Étant très résistante au mal de pied, l'avoine s'adapte bien au chaume.

Variété

L'amélioration génétique de l'avoine a pour principaux objectifs la résistance à la verse, à la fertilisation azotée et au froid, pour pouvoir effectuer les semis d'automne.
L'amélioration génétique de l'avoine ne s'est pas développée en Italie comme celle du blé. Par conséquent, les variétés italiennes disponibles aujourd'hui sont peu nombreuses et encore insatisfaisantes; la plupart des variétés d'avoine inscrites au registre national sont étrangères, d'origine nord-européenne: mais celles-ci, étant sélectionnées dans les pays nordiques où le semis est toujours printanier, ne résistent pas au froid et ne se prêtent donc pas au semis d'automne, et pour d'autres sont inacceptablement en retard.

Technique de culture

Le semis d'automne doit être fait plus tôt que le blé et l'orge lui-même: donc en octobre; celui du printemps, en mars-avril.
La quantité de graines la plus recommandée est de 120-150 kg / ha, en adoptant les densités les plus faibles en cas de semis précoce.
En plus de la fertilité, la fertilisation azotée doit être proportionnée au sol et au climat, à la résistance à la verse des variétés utilisées. Les doses maximales applicables au cv. Ava, ce sont 60-80 Kg / ha d'azote; de l'autre, des variétés plus attrayantes, 30 à 40 unités sont le maximum qui peut être donné.
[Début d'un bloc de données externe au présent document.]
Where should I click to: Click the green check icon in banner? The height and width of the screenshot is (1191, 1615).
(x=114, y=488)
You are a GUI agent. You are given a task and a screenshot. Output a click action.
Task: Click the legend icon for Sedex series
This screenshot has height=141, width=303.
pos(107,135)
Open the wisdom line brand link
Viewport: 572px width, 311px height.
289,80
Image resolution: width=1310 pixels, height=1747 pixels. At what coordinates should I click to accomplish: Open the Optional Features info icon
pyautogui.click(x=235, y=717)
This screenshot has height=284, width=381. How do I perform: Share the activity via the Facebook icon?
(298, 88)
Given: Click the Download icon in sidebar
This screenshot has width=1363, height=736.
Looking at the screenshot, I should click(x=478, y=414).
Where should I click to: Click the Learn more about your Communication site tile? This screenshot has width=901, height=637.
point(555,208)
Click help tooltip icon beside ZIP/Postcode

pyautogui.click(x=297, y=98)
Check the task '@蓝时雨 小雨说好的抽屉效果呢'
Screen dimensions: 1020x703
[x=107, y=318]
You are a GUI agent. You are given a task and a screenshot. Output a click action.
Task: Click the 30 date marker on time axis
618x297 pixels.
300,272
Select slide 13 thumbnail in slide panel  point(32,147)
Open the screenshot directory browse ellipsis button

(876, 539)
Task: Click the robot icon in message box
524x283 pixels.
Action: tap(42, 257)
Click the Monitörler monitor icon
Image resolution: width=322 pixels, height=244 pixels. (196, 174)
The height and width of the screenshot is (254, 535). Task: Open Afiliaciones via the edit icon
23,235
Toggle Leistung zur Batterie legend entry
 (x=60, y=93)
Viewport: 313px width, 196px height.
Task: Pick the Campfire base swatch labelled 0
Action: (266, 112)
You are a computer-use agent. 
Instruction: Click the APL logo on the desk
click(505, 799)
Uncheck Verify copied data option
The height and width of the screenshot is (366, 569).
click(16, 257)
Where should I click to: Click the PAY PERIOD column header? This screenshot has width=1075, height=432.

La réponse de l'avoine à la fertilisation azotée est encore plus spectaculaire que dans d'autres céréales.
Le sébum suit celui du blé (évidemment à l'exclusion des avénicides).

Collecte et utilisation

Avec de bons cultivars, 4-5 t / ha peuvent être atteints dans d'excellentes conditions.
De bons rendements de 3,5-4 t / ha sont à considérer.
Considérez que le grain dans le meilleur des cas, c'est-à-dire le remplissage régulier des grains, est constitué de 25-30% de la giumelle qui les recouvre: dans le cas très fréquent où les grains ont été gênés par le manque d'eau, le quota d'enrobage il peut également augmenter bien au-delà des pourcentages indiqués.

Adversité et ravageurs

Les principales adversités non parasitaires sont les suivantes: le gel hivernal qui, lorsqu'il arrive tôt ou brusquement, peut entraîner la destruction des semis d'automne; le logement auquel la plupart des variétés disponibles ne résistent pas de manière satisfaisante; la proximité, fréquente compte tenu du caractère tardif de l'espèce et de sa forte consommation d'eau, cependant l'effet "proche" n'est pas perçu dans toute sa gravité, étant donné que le grain est habillé.
Les principales adversités parasitaires de l'avoine sont le charbon (Ustilago avenae), les rouilles (Puccinia coronata avenae et P. graminis avenae), l'oïdium (Erysiphe graminis) et les nématodes: Ditylenchus dipesaci ou anguille des chaumes, et Heterodera avenae ou anguillula des racines.
Contre les maladies cryptogamiques, nous devons nous concentrer sur la résistance génétique; contre les nématodes, il n'y a rien à éviter pour ramener l'avoine sur le même terrain.